# [SOURCE PASSAGE]
^^^^^^^^
Not sure if this is helpful..



$emit dispatches an event upwards ... $broadcast dispatches an event downwards


Detailed explanation


$rootScope.$emit only lets other $rootScope listeners catch it. This is good when you don't want every $scope to get it. Mostly a high level communication. Think of it as adults talking to each other in a room so the kids can't hear them.


$rootScope.$broadcast is a method that lets pretty much everything hear it. This would be the equivalent of parents yelling that dinner is ready so everyone in the house hears it.


$scope.$emit is when you want that $scope and all its parents and $rootScope to hear the event. This is a child whining to their parents at home (but not at a grocery store where other kids can hear).


$scope.$broadcast is for the $scope itself and its children. This is a child whispering to its stuffed animals so their parents can't hear.


Thanks for sharing this info. I already understand how $emit and $broadcast work, and also how they behave when called from $scope versus $rootScope. The issue I am running into is identifying which item fired the event.



I spent some additional time on this and was able to come up with a solution. In this case, I have an array of objects returned by spUtil.get() that I feed into the sp-widget directive. I made a copy of the widget-sc-cat-item widget so that I could add a parameter to the emitted event. I'm not sure if there is a more efficient way to do this, but I ended up sending c.widget with the event. Then, in the widget that embeds the cat item widget, I listen for the event and then loop through the widget item array, using angular.equals to do a deep compare on the widget objects. When I tested this, it worked as I expected and I was able to automatically close the catalog item widget that had already been ordered.
^^^^^^^^
# [SUPPLIED RECORDS]
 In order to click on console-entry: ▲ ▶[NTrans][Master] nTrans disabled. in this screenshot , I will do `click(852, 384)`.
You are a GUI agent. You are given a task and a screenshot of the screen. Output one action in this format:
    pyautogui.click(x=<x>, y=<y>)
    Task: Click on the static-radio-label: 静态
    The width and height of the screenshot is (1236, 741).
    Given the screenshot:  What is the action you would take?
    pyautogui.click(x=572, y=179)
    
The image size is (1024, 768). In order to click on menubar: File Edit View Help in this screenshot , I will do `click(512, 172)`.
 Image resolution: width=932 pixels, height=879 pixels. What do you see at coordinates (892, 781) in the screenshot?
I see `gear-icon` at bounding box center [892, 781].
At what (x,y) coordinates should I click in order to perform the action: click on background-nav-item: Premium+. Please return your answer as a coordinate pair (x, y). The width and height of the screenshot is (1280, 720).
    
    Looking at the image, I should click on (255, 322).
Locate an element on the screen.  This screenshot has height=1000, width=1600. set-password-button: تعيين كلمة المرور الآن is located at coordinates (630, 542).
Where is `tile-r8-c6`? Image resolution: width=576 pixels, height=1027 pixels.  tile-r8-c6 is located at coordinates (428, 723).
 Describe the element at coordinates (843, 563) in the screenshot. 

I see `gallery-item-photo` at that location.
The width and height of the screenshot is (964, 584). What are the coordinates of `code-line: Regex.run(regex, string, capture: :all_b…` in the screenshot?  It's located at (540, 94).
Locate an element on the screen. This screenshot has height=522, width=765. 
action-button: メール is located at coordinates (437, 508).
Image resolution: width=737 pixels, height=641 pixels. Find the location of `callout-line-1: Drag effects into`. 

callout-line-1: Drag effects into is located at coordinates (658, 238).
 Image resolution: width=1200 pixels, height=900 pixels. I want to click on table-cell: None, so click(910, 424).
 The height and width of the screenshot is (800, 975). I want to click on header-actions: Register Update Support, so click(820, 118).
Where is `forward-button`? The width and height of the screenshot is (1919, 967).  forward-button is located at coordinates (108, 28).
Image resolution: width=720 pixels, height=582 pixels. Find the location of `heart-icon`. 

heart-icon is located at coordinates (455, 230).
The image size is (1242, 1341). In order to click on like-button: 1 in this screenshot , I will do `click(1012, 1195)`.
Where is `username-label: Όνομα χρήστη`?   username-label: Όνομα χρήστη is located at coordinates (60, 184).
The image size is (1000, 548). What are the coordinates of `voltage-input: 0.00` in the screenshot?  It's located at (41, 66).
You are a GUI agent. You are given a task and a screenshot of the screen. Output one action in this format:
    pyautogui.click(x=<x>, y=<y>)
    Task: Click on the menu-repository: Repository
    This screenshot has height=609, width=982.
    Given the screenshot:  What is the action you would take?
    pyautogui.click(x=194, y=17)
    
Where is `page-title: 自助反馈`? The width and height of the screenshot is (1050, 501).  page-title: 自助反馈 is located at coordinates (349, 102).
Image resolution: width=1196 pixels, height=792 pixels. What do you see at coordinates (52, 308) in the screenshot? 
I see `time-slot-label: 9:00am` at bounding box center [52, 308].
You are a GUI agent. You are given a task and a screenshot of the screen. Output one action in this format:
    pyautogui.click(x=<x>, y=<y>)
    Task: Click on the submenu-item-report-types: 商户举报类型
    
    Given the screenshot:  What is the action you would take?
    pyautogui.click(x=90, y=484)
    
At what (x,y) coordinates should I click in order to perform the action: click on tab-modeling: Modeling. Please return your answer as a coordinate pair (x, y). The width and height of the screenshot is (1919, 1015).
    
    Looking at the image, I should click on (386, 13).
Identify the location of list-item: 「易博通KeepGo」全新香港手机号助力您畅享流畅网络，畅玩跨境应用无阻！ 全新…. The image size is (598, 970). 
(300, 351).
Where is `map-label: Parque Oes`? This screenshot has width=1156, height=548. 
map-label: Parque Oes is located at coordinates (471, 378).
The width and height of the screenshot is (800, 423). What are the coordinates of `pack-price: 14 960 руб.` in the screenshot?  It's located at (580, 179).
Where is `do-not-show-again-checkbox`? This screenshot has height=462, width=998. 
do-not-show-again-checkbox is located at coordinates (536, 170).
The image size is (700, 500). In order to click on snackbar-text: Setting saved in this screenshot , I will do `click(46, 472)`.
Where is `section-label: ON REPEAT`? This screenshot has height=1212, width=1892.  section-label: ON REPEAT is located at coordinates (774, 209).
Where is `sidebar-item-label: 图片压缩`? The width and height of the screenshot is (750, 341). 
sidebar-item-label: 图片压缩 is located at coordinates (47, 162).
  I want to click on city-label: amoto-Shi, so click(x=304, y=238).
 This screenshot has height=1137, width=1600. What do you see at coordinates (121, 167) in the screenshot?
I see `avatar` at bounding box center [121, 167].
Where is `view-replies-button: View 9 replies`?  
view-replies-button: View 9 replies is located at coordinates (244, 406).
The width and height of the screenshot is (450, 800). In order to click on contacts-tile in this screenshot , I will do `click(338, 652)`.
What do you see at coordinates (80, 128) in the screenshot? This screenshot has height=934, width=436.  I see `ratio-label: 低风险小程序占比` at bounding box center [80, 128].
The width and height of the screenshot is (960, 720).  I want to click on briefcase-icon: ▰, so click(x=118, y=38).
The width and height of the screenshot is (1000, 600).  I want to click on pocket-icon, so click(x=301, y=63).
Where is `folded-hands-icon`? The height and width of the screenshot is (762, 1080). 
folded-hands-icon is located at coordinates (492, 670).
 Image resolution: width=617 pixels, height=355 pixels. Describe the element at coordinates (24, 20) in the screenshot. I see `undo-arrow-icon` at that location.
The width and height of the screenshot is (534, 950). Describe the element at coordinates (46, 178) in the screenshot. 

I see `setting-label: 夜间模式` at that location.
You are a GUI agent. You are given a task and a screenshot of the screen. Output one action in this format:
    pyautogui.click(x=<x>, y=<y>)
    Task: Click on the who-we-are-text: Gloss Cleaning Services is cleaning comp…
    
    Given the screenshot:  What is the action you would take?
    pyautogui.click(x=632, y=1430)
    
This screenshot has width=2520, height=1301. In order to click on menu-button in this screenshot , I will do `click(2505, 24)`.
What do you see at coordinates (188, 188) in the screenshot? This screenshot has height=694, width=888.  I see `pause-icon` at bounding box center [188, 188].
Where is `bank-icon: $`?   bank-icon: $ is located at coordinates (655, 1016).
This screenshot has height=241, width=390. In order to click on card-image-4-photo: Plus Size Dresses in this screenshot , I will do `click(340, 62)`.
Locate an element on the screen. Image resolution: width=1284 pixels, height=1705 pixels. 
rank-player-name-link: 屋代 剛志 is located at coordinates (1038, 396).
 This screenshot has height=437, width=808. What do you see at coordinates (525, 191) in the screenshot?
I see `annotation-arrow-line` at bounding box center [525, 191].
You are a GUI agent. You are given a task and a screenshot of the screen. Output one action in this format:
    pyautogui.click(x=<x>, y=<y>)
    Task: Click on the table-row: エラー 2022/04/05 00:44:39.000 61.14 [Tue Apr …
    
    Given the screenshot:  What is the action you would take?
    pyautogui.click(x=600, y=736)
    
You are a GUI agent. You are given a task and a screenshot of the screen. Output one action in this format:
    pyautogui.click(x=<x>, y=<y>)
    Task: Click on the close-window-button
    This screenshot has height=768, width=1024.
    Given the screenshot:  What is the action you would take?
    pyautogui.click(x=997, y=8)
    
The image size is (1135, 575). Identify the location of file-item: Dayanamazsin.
^^^^^^^^
# [WHAT TO DO]
1. Answer the following questions from the passage on $emit and $broadcast, one line each.
(a) Which listeners can catch an event sent with $rootScope.$emit?
(b) What analogy is given for $scope.$broadcast?
(c) In the solution described at the end, what was used to do a deep compare on the widget objects?
2. Reproduce verbatim everything in the passage on $emit and $broadcast from "Not sure if this" down to "house hears it.".

# [OUTPUTS BY TASK]
1.
(a) Only other $rootScope listeners.
(b) A child whispering to its stuffed animals so their parents can't hear.
(c) angular.equals.

2.
Not sure if this is helpful..



$emit dispatches an event upwards ... $broadcast dispatches an event downwards


Detailed explanation


$rootScope.$emit only lets other $rootScope listeners catch it. This is good when you don't want every $scope to get it. Mostly a high level communication. Think of it as adults talking to each other in a room so the kids can't hear them.


$rootScope.$broadcast is a method that lets pretty much everything hear it. This would be the equivalent of parents yelling that dinner is ready so everyone in the house hears it.